• **Article**
※ ※ ※
Manipulation and media[edit]

   Common media for transmitting propaganda messages include news reports,
   government reports, historical revision, junk science, books, leaflets,
   movies, social media, radio, television, and posters. Less common
   nowadays are the cow post envelopes, examples of which have survived
   from the time of the American Civil War. (Connecticut Historical
   Society; Civil War Collections; Covers.) In the case of radio and
   television, propaganda can exist on news, current-affairs or talk-show
   segments, as advertising or public-service announcement "spots" or as
   long-running advertorials. Propaganda campaigns often follow a
   strategic transmission pattern to indoctrinate the target group. This
   may begin with a simple transmission such as a leaflet dropped from a
   plane or an advertisement. Generally these messages will contain
   directions on how to obtain more information, via a web site, hot line,
   radio program, etc. The strategy intends to initiate the individual
   from information recipient to information seeker through reinforcement,
   and then from information seeker to opinion leader through
   indoctrination.^[7]

   Information dissemination strategies only become propaganda strategies
   when coupled with propagandistic messages. Identifying these messages
   is a necessary prerequisite to study the methods by which those
   messages are spread.
   "Comrade Lenin Cleanses the Earth of Filth" by Viktor Deni. November
   1920
   Propaganda to urge immigrants to move to California, 1876

Psychological aspects[edit]

   Some techniques are categorized, analyzed and interpreted
   psychologically, within political psychology, especially mass
   psychology,^[8] social psychology, and cognitive psychology, which
   includes the study of cognitive distortions.

   With regard to political and military conflicts, propaganda is seen as
   part of psychological warfare and information warfare,^[9] which gain
   particular importance in the era of hybrid warfare and
   cyberwarfare.^[10]

Logic and rhetoric[edit]

   Some techniques are classified as logical fallacies, because propaganda
   uses arguments which may have psychological effects but which are
   logically invalid.^[11]^[12]^[13]^[14]^[15]

   In rhetoric and dialectic, they are viewed as sophisms, ruses, and
   eristic stratagems.

Specific techniques[edit]

   Scholars have identified many standard techniques used in propaganda
   and persuasion.^[16]

   Ad hominem
          A Latin phrase that has come to mean attacking one's opponent,
          as opposed to attacking their arguments.

   Ad nauseam
          This uses tireless repetition of an idea. An idea, especially a
          simple slogan, that is repeated enough times, may begin to be
          taken as the truth. This approach is more effective alongside
          the propagandist limiting or controlling the media.

   Agenda setting
          Agenda setting means the "ability [of the news media] to
          influence the importance placed on the topics of the public
          agenda".^[17] If a news item is covered frequently and
          prominently, the audience will regard the issue as more
          important.

   Appeal to authority
          Appeals to authority cite prominent figures to support a
          position, idea, argument, or course of action.

   Appeal to fear
          Appeals to fear seek to build support by instilling anxieties
          and panic in the general population, for example, Joseph
          Goebbels exploited Theodore Kaufman's Germany Must Perish! to
          claim that the Allies sought the extermination of the German
          people.
※ ※ ※
• **Stored data**
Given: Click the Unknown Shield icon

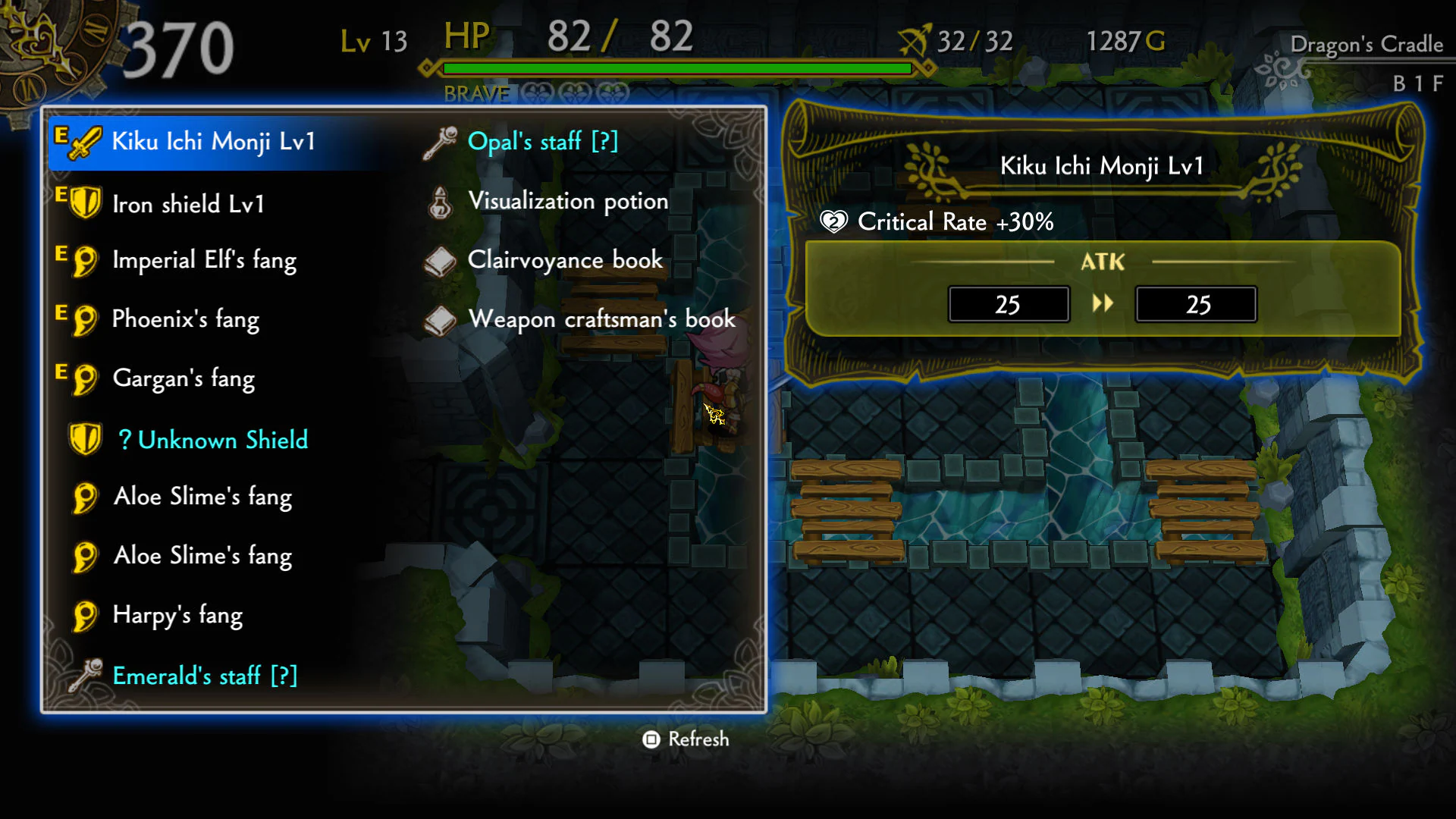Looking at the screenshot, I should click(x=86, y=438).
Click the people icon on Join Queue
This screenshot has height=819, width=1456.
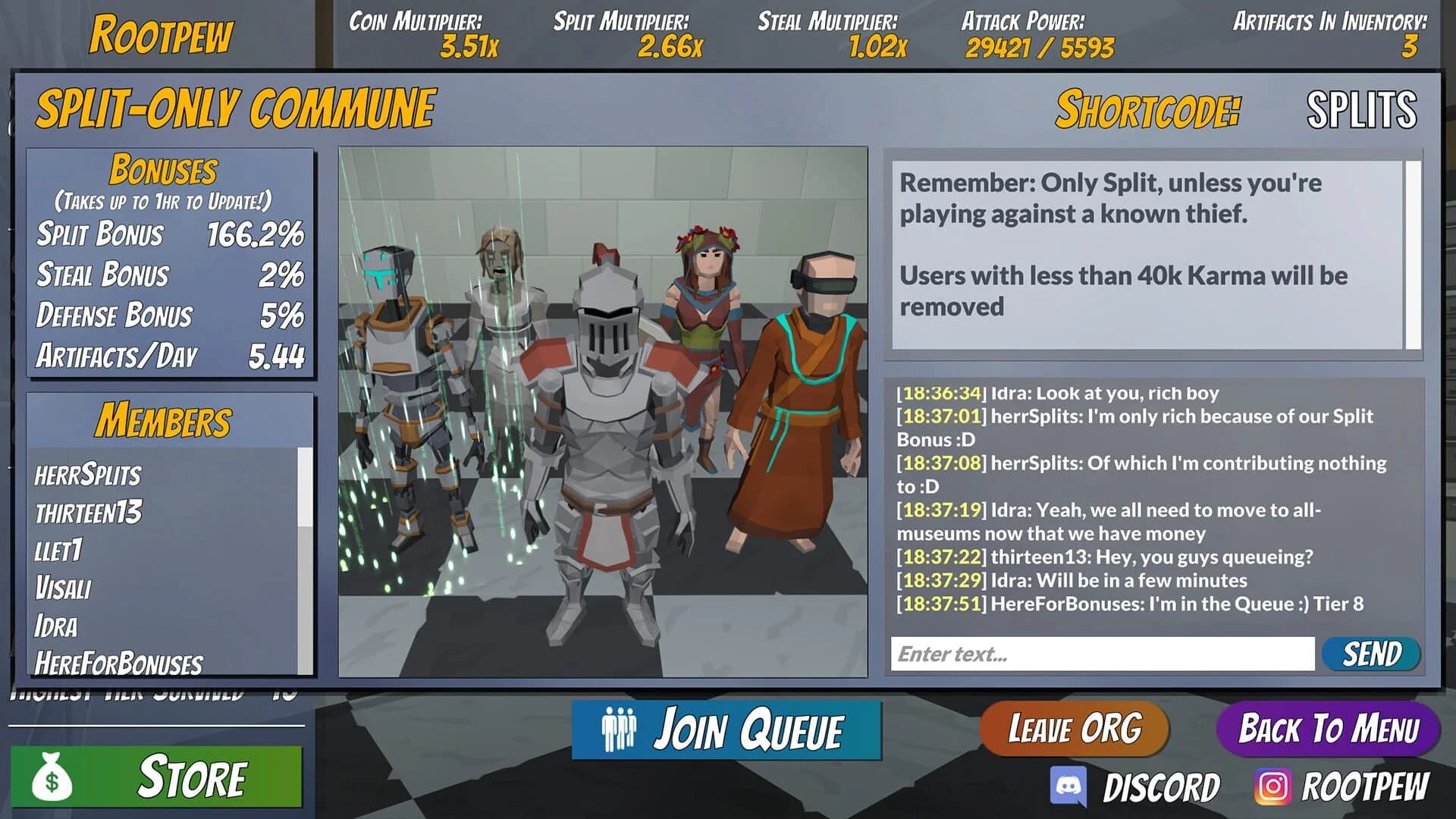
※ ※ ※
• **Set of tasks**
a) Repeat the passage of the propaganda article from "Scholars have identified" up to and including "attacking their arguments.".
b) Carry on writing the propaganda article, starting right after its final sentence.

• **Written responses**
a)
Scholars have identified many standard techniques used in propaganda
   and persuasion.^[16]

   Ad hominem
          A Latin phrase that has come to mean attacking one's opponent,
          as opposed to attacking their arguments.

b)
   Appeal to prejudice
          Using loaded or emotive terms to attach value or moral goodness
          to believing the proposition.

   Bandwagon
          Bandwagon and "inevitable-victory" appeals attempt to persuade
          the target audience to join in and take the course of action
          that "everyone else is taking."

          + Inevitable victory: invites those not already on the bandwagon
            to join those already on the road to certain victory. Those
            already or at least partially on the bandwagon are reassured
            that staying aboard is their best course of action. (e.g.,
            "The debate is over. Nearly everyone who matters agrees with
            me.")
          + Join the crowd: This technique reinforces people's natural
            desire to be on the winning side. This technique is used to
            convince the audience that a program is an expression of an
            irresistible mass movement and that it is in their best
            interest to join.

   "Getting What He Deserves" American anti-Catholic cartoon from Heroes
   of the Fiery Cross 1928.

   Beautiful people
          The type of propaganda that deals with famous people or depicts
          attractive, happy people. This suggests if people buy a product
          or follow a certain ideology, they too will be happy or
          successful. (This is used more in advertising for products,
          instead of political reasons.) Usually for advertising rather
          than political purposes, sexual arousal may also be used. For
          example, a message promoting a brand of motorcycles to a male
          target audience may also include sexually attractive bikini-clad
          women within the advertisement, to make the product more
          appealing to the audience by targeting sexual desires. However,
          some evidence suggests that using sexual appeal to sell a
          product may not succeed, as the target audience may focus too
          much on the sexually appealing people in the advertisement
          rather than the product itself.^[18]

   Big lie
          The repeated articulation of a complex of events that justify
          subsequent action. The descriptions of these events have
          elements of truth, and the "big lie" generalizations merge and
          eventually supplant the public's accurate perception of the
          underlying events. After World War I the German stab in the back
          explanation of the cause of their defeat became a justification
          for Nazi re-militarization and revanchism.

   Black-and-white fallacy
          Presenting only two choices, with the product or idea being
          propagated as the better choice. (e.g., "You're either with us,
          or against us....")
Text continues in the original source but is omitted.